-- WRITTEN PROBLEM --
Copy out the items from the line with "Activate the microphone voice input icon" up to and including the line with "click(17, 114)", changing "Landrover" to "Land Rover" and keeping everything else the same.

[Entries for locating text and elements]
************

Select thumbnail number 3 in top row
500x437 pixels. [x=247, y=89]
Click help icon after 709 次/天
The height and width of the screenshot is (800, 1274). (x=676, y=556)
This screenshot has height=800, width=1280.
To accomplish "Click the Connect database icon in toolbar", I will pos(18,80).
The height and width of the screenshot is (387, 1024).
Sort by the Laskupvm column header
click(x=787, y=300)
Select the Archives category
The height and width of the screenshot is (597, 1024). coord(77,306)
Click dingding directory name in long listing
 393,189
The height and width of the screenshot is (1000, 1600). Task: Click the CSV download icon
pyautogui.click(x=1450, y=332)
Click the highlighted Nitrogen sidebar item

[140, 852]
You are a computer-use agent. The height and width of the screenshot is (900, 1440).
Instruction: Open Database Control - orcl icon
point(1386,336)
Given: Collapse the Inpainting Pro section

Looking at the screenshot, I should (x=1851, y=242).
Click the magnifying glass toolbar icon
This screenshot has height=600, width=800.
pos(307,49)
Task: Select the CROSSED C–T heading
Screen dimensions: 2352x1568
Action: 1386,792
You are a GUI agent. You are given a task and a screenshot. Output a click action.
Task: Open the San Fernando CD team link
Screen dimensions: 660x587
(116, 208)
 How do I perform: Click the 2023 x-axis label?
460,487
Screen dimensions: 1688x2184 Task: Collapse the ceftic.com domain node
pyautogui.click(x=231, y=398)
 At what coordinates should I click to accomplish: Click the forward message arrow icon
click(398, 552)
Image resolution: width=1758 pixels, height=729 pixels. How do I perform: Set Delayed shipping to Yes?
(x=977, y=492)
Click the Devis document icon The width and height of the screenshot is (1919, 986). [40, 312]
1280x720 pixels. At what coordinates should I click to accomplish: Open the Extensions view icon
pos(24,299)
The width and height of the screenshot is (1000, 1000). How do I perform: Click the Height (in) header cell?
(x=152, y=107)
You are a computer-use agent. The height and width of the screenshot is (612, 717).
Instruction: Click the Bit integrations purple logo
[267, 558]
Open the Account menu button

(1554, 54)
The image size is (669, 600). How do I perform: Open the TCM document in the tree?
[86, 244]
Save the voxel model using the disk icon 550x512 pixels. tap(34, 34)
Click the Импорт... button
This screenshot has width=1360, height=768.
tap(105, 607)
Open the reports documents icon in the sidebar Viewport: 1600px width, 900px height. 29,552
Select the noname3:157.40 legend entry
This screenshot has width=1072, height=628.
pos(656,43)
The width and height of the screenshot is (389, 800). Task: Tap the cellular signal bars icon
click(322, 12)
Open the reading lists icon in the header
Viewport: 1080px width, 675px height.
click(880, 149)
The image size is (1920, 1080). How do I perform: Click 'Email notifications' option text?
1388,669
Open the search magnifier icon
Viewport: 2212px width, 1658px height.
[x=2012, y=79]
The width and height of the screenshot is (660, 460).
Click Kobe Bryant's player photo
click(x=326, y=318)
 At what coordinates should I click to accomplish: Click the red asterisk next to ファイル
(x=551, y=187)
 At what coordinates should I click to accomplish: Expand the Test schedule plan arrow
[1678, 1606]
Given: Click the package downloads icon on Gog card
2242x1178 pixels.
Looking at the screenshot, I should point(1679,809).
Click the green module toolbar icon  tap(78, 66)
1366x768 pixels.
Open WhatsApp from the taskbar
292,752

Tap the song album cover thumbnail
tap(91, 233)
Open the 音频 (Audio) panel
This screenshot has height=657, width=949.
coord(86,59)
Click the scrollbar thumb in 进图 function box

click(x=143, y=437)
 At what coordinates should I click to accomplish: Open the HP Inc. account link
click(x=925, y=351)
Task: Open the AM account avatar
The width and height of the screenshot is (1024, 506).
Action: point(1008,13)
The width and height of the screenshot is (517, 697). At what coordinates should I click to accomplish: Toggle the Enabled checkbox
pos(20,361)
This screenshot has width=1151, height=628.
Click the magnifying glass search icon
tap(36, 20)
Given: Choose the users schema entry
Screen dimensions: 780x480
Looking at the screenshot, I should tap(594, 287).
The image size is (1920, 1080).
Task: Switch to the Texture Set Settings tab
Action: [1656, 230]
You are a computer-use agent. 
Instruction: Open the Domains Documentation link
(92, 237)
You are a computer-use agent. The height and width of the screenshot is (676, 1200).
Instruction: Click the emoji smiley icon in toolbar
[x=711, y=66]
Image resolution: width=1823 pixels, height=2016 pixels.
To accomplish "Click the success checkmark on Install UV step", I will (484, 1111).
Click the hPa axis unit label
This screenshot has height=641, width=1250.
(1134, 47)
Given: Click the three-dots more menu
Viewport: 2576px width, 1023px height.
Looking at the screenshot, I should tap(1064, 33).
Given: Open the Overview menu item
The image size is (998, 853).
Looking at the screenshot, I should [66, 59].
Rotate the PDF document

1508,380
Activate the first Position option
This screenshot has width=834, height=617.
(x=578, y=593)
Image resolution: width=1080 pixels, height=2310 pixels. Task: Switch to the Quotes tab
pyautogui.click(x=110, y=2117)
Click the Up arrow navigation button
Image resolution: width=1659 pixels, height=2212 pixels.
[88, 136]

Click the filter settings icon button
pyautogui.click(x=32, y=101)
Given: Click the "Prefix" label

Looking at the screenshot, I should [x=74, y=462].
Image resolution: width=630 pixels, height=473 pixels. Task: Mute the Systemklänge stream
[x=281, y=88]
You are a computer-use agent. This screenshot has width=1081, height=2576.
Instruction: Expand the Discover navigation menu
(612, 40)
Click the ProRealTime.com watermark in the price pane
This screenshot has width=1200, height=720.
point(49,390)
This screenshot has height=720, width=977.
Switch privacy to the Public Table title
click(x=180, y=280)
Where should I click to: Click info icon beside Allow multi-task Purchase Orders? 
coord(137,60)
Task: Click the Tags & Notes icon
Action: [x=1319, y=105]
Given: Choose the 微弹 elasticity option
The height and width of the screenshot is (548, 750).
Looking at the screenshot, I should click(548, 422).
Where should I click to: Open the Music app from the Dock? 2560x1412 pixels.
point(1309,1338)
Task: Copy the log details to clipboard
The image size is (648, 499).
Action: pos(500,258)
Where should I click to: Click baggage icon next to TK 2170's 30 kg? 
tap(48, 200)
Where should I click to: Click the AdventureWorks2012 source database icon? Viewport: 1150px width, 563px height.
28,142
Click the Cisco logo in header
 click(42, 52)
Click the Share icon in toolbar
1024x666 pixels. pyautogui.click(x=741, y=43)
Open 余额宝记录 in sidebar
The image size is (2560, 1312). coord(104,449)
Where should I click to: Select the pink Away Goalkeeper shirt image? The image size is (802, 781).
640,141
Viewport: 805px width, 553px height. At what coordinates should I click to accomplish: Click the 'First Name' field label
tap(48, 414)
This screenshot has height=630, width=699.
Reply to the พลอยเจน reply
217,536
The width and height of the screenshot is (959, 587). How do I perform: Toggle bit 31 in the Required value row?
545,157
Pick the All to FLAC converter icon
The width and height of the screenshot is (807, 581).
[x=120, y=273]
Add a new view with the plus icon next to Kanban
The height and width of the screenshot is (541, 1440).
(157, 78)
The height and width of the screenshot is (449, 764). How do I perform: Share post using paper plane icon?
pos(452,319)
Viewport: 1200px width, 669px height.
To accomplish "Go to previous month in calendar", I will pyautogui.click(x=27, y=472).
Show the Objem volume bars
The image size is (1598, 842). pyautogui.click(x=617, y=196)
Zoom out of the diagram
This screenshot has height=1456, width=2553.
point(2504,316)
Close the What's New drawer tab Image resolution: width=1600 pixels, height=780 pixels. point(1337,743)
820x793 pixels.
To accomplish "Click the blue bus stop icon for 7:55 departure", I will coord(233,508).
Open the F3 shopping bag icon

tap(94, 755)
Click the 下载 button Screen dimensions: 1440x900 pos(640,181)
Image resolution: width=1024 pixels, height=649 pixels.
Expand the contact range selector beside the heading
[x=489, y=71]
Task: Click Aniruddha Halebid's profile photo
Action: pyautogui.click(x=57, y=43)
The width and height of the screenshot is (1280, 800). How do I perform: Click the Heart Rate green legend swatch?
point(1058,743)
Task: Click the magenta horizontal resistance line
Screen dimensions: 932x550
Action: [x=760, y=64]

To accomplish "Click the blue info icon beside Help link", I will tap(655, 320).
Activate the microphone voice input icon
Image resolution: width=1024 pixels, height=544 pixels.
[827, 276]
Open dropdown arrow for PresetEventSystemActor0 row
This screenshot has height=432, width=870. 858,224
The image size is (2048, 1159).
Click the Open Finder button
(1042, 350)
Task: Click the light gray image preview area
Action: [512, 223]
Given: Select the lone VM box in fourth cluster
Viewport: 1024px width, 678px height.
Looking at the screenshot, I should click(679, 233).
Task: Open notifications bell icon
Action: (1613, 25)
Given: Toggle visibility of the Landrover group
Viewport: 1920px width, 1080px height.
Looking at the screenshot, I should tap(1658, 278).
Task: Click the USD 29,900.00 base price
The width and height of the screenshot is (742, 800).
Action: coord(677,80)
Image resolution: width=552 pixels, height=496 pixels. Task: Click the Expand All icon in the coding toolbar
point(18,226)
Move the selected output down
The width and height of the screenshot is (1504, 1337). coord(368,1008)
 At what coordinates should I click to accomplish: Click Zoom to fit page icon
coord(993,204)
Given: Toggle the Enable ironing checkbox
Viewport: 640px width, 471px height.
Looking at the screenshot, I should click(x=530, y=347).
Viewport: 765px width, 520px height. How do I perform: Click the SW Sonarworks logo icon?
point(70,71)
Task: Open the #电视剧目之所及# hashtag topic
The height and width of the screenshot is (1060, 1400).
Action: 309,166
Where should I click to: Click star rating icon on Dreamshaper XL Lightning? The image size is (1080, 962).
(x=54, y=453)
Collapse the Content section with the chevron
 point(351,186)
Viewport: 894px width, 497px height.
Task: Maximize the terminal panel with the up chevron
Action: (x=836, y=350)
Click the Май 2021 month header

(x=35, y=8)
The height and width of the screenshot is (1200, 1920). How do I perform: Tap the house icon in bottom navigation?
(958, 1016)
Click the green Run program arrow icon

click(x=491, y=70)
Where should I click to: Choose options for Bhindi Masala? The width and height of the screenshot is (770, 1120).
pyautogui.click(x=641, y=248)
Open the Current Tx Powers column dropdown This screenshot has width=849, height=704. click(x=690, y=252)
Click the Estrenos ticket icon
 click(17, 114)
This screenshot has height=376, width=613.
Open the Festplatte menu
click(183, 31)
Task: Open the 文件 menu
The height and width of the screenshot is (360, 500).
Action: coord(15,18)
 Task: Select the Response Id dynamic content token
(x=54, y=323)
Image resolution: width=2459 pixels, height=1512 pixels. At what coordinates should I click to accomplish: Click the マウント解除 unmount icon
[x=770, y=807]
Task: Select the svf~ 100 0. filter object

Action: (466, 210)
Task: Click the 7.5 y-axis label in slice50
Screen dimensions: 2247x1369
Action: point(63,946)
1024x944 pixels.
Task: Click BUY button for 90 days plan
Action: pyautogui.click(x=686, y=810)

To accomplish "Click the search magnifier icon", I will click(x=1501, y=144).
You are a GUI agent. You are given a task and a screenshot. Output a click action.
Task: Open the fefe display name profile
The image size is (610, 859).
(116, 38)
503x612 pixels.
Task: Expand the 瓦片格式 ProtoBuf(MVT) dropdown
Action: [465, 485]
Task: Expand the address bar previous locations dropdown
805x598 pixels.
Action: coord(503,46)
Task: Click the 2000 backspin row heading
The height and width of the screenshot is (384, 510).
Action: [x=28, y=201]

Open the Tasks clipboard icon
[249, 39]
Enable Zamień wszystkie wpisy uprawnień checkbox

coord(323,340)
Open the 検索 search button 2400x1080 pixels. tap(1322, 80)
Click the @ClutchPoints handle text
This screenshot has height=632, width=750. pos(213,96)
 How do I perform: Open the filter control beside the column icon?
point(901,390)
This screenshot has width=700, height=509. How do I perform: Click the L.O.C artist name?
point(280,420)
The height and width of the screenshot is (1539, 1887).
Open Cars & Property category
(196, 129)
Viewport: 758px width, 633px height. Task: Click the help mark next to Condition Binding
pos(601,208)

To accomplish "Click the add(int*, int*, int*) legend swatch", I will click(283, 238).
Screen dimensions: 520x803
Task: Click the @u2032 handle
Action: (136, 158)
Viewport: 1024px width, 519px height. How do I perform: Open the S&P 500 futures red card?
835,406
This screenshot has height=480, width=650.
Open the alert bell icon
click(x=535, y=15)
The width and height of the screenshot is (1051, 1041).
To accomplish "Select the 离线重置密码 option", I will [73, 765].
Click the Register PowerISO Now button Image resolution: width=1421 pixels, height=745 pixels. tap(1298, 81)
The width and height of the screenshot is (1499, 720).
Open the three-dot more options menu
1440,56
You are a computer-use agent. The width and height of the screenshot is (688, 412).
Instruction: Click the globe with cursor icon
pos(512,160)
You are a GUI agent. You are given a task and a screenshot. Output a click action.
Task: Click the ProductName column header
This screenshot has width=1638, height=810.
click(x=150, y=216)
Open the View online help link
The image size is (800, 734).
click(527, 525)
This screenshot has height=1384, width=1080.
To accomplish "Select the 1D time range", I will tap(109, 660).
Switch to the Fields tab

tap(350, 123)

************

-- ANSWER TO THIS PROBLEM --
Activate the microphone voice input icon
Image resolution: width=1024 pixels, height=544 pixels.
[827, 276]
Open dropdown arrow for PresetEventSystemActor0 row
This screenshot has height=432, width=870. 858,224
The image size is (2048, 1159).
Click the Open Finder button
(1042, 350)
Task: Click the light gray image preview area
Action: [512, 223]
Given: Select the lone VM box in fourth cluster
Viewport: 1024px width, 678px height.
Looking at the screenshot, I should click(679, 233).
Task: Open notifications bell icon
Action: (1613, 25)
Given: Toggle visibility of the Land Rover group
Viewport: 1920px width, 1080px height.
Looking at the screenshot, I should tap(1658, 278).
Task: Click the USD 29,900.00 base price
The width and height of the screenshot is (742, 800).
Action: coord(677,80)
Image resolution: width=552 pixels, height=496 pixels. Task: Click the Expand All icon in the coding toolbar
point(18,226)
Move the selected output down
The width and height of the screenshot is (1504, 1337). coord(368,1008)
 At what coordinates should I click to accomplish: Click Zoom to fit page icon
coord(993,204)
Given: Toggle the Enable ironing checkbox
Viewport: 640px width, 471px height.
Looking at the screenshot, I should click(x=530, y=347).
Viewport: 765px width, 520px height. How do I perform: Click the SW Sonarworks logo icon?
point(70,71)
Task: Open the #电视剧目之所及# hashtag topic
The height and width of the screenshot is (1060, 1400).
Action: 309,166
Where should I click to: Click star rating icon on Dreamshaper XL Lightning? The image size is (1080, 962).
(x=54, y=453)
Collapse the Content section with the chevron
 point(351,186)
Viewport: 894px width, 497px height.
Task: Maximize the terminal panel with the up chevron
Action: (x=836, y=350)
Click the Май 2021 month header

(x=35, y=8)
The height and width of the screenshot is (1200, 1920). How do I perform: Tap the house icon in bottom navigation?
(958, 1016)
Click the green Run program arrow icon

click(x=491, y=70)
Where should I click to: Choose options for Bhindi Masala? The width and height of the screenshot is (770, 1120).
pyautogui.click(x=641, y=248)
Open the Current Tx Powers column dropdown This screenshot has width=849, height=704. click(x=690, y=252)
Click the Estrenos ticket icon
 click(17, 114)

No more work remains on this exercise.